Na Rerum Novarum, Leão XIII apresentou uma perspectiva de justiça social verdadeira. Porém, milita contra essa perspectiva a ideologia moderna do socialismo. Os socialistas, encorajados por uma falsa noção de igualdade, endossam a apreensão estatal da propriedade em nome da justiça para todos. Leão XIII denuncia isso de forma inequívoca, afirmando que “nem a justiça nem o bem público consentem que se danifique alguém na sua fazenda nem que se invadam os direitos alheios sob pretexto de que não há igualdade” (n. 21).

Dado que em 1891, ano da publicação da Rerum Novarum, ainda não havia existido um governo socialista, é bastante profética a previsão de Leão XIII a respeito do fracasso do socialismo na passagem abaixo:

Mas, além da injustiça do seu sistema, vêem-se bem todas as suas funestas consequências, a perturbação em todas as classes da sociedade, uma odiosa e insuportável servidão para todos os cidadãos, porta aberta a todas as invejas, a todos os descontentamentos, a todas as discórdias; o talento e a habilidade privados dos seus estímulos, e, como consequência necessária, as riquezas estancadas na sua fonte; enfim, em lugar dessa igualdade tão sonhada, a igualdade na nudez, na indigência e na miséria (n. 7).

Do mesmo modo, Leão XIII também critica o liberalismo laissez-faire, particularmente sua hostilidade à religião e às necessidades morais do trabalhador. 

No século XXI, a religião é considerada irrelevante e o casamento, reduzido a uma “preferência de estilo de vida”; condições sociais e econômicas tornam cada vez mais difícil a obtenção de propriedade, enquanto as ideologias liberal e socialista continuam a atacar os valores da civilização cristã.

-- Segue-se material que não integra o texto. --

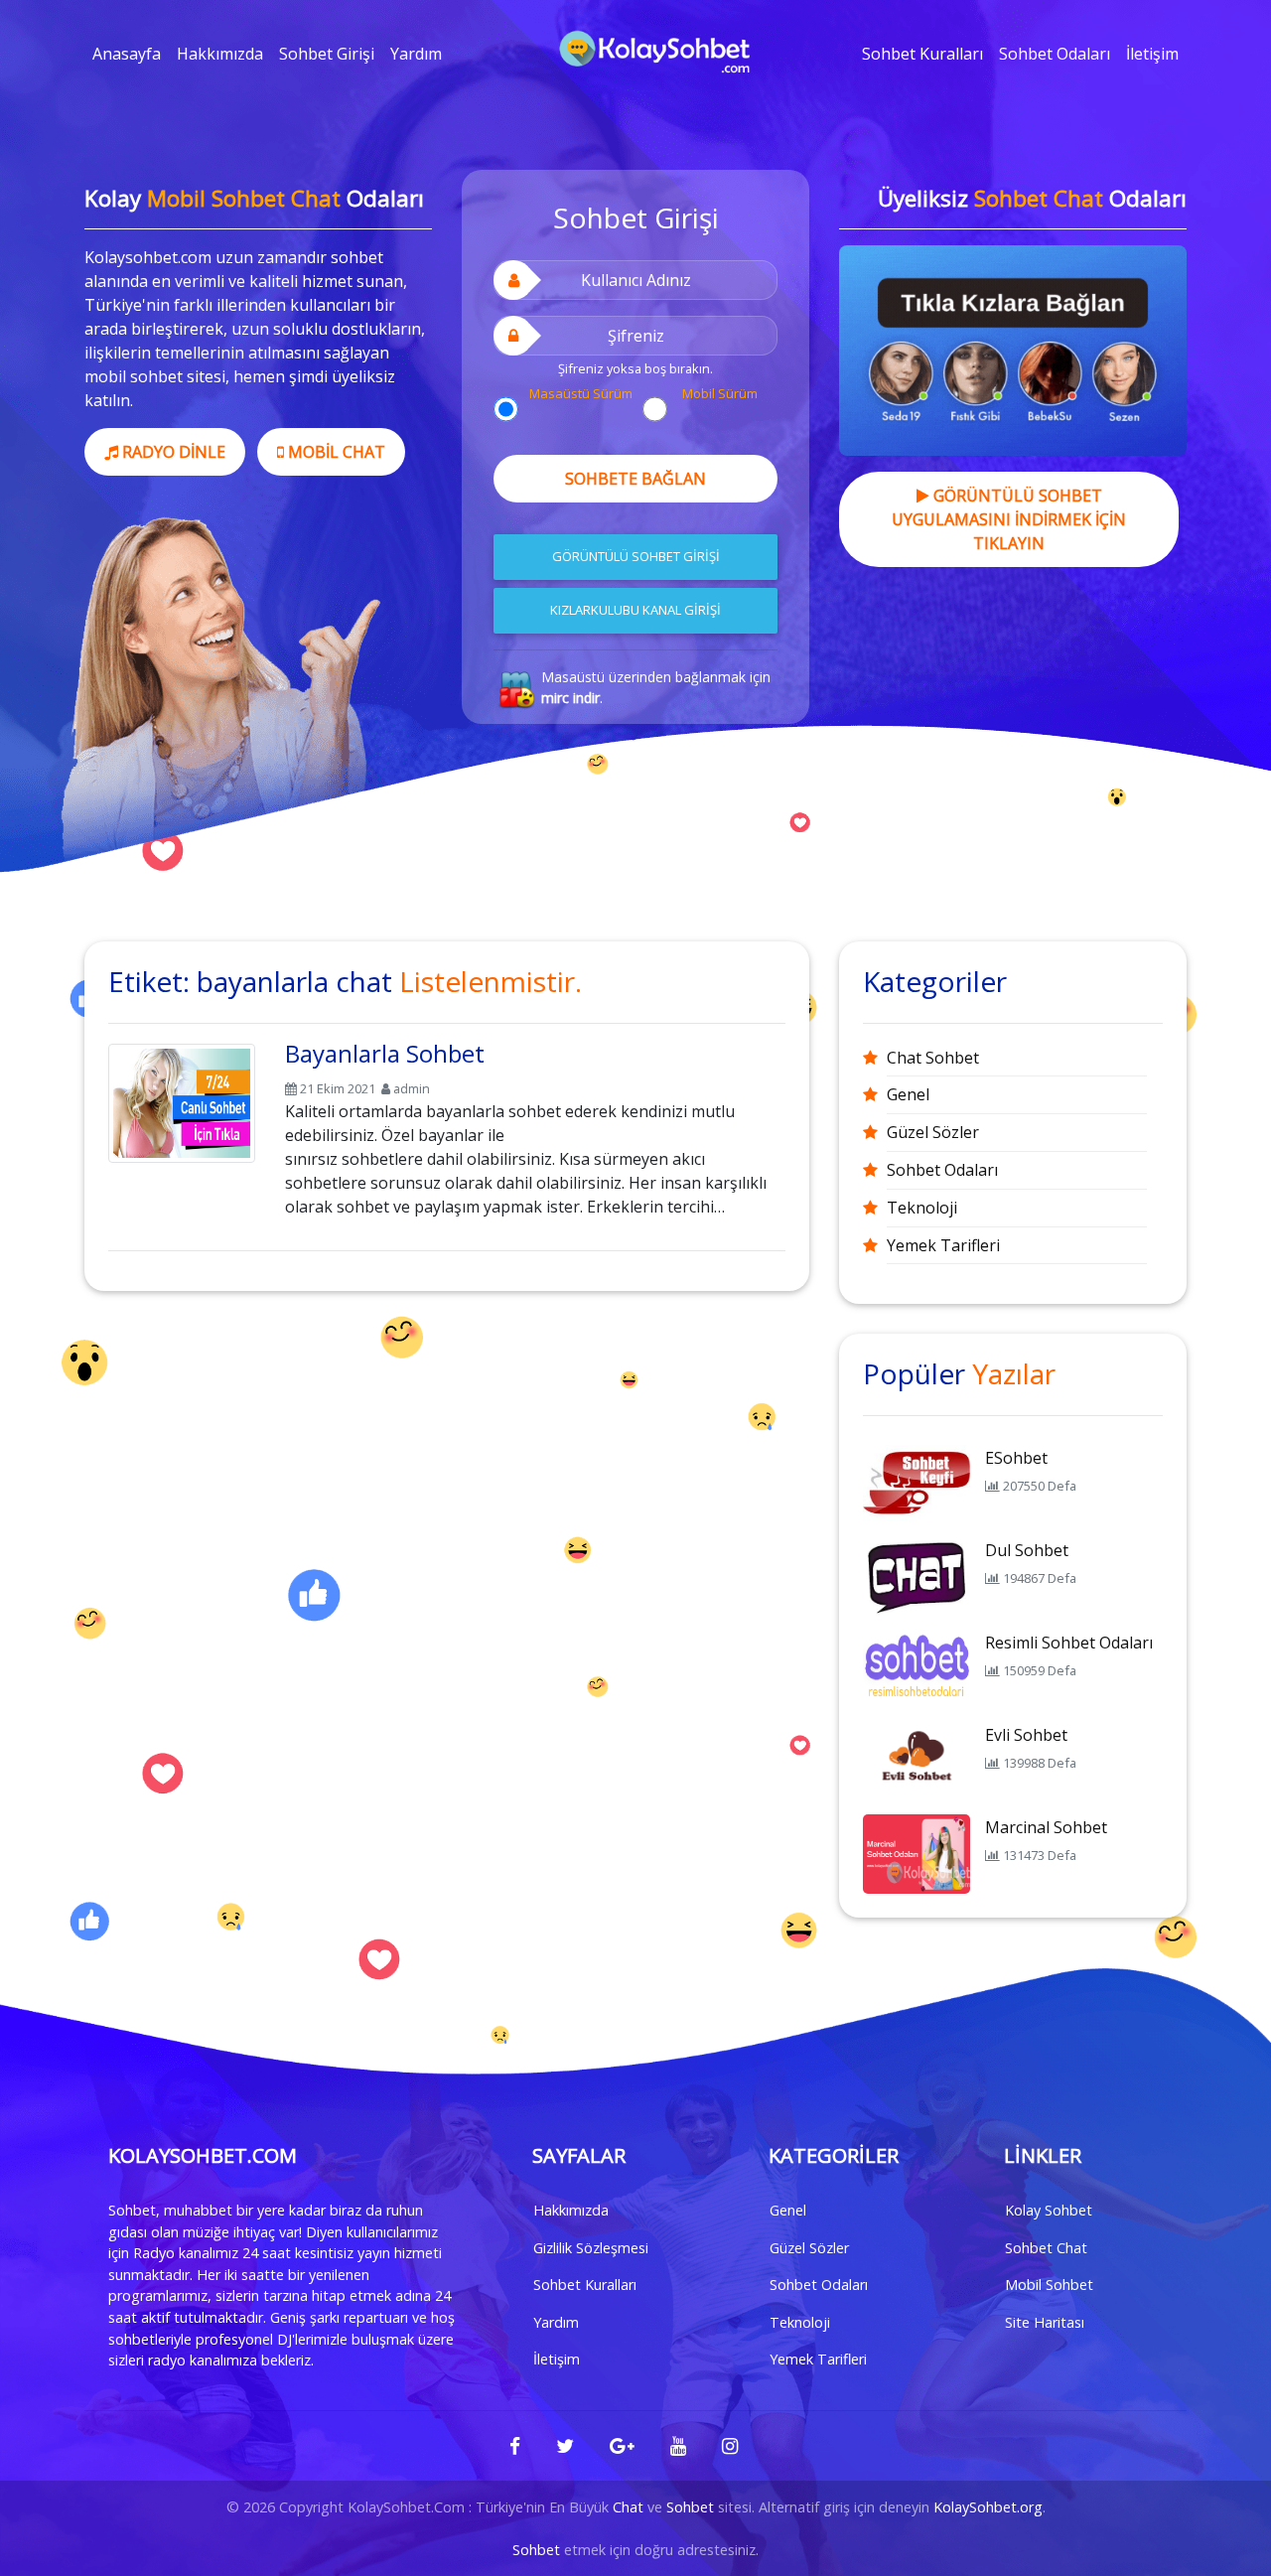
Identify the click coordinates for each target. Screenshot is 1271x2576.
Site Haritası (1044, 2322)
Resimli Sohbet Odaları (1069, 1642)
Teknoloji (922, 1207)
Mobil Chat (334, 452)
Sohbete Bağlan (635, 479)
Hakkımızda (220, 54)
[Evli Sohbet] (916, 1760)
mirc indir (570, 697)
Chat (628, 2507)
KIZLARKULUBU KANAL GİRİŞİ (635, 610)
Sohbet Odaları (1054, 54)
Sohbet (690, 2507)
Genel (908, 1094)
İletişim (1152, 54)
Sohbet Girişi (326, 54)
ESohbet (1016, 1458)
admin (411, 1088)
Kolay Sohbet (1048, 2210)
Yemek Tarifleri (943, 1245)
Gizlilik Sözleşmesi (590, 2247)
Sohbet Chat (1046, 2247)
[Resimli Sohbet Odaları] (916, 1667)
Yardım (416, 54)
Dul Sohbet (1026, 1550)
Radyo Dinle (171, 452)
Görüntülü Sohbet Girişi (636, 556)
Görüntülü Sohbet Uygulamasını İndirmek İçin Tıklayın (1009, 519)
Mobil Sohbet (1049, 2284)
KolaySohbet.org (988, 2507)
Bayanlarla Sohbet (385, 1053)
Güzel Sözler (933, 1132)
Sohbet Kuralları (922, 54)
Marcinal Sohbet (1046, 1827)
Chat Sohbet (933, 1058)
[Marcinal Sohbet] (916, 1852)
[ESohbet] (916, 1483)
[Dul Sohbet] (916, 1575)
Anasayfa (126, 54)
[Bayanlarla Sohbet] (181, 1099)
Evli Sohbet (1026, 1735)
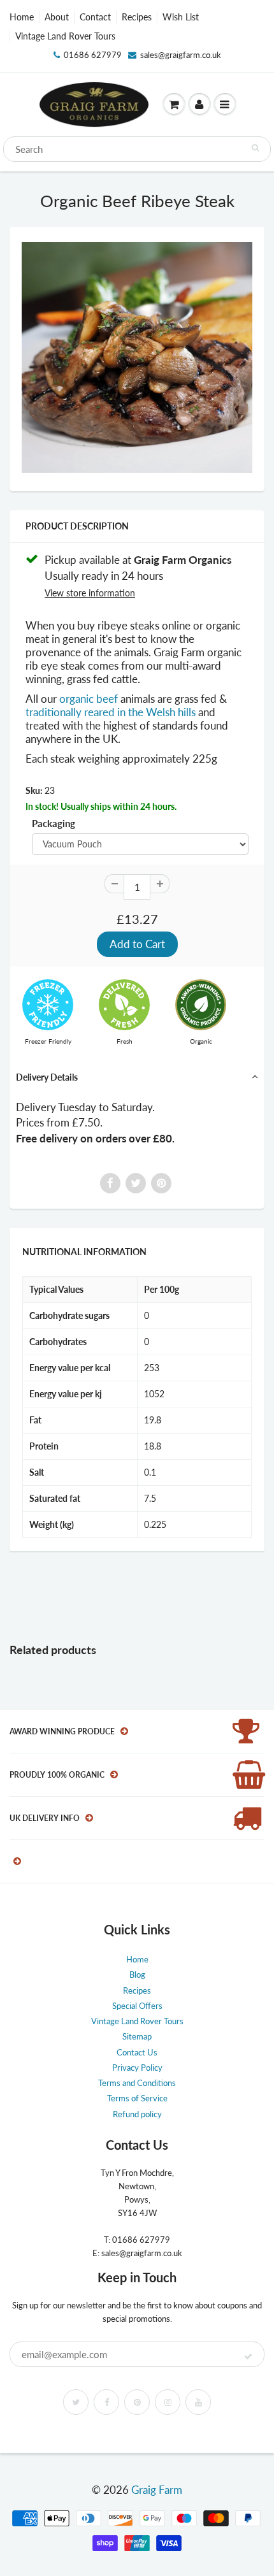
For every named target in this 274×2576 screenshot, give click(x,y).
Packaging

Neste contexto, não podemos senão restabelecer a ligação com os valores apresentados por Leão XIII, os quais poderiam formar a base para a reconstrução de nossa sociedade destroçada e lançar as sementes de uma contrarrevolução cristã.

Notas

  1. No texto original, o autor cita, nesta passagem, duas personalidades políticas de seu país: Nancy Pelosi e Joe Biden, ambos do Partido Democrata norte-americano. Preferimos omitir os nomes por se tratar de uma crítica específica do contexto dos Estados Unidos. Mas os leitores brasileiros podem fazer uma rápida pesquisa na internet sobre essas figuras e fazer os devidos paralelos com o que temos aqui (n.d.t.).
  2. Também aqui, o autor cita a iniciativa de um conselho profissional dos EUA, a Associação Americana de Psicologia (American Psychological Association), que dirige um grupo de trabalho sobre a “não-monogamia consensual”. Como o termo, infelizmente, também tem as suas ocorrências na língua portuguesa, preferimos manter a expressão e omitir o fato que, mais uma vez, só tem sentido dentro do contexto específico norte-americano (n.d.t.).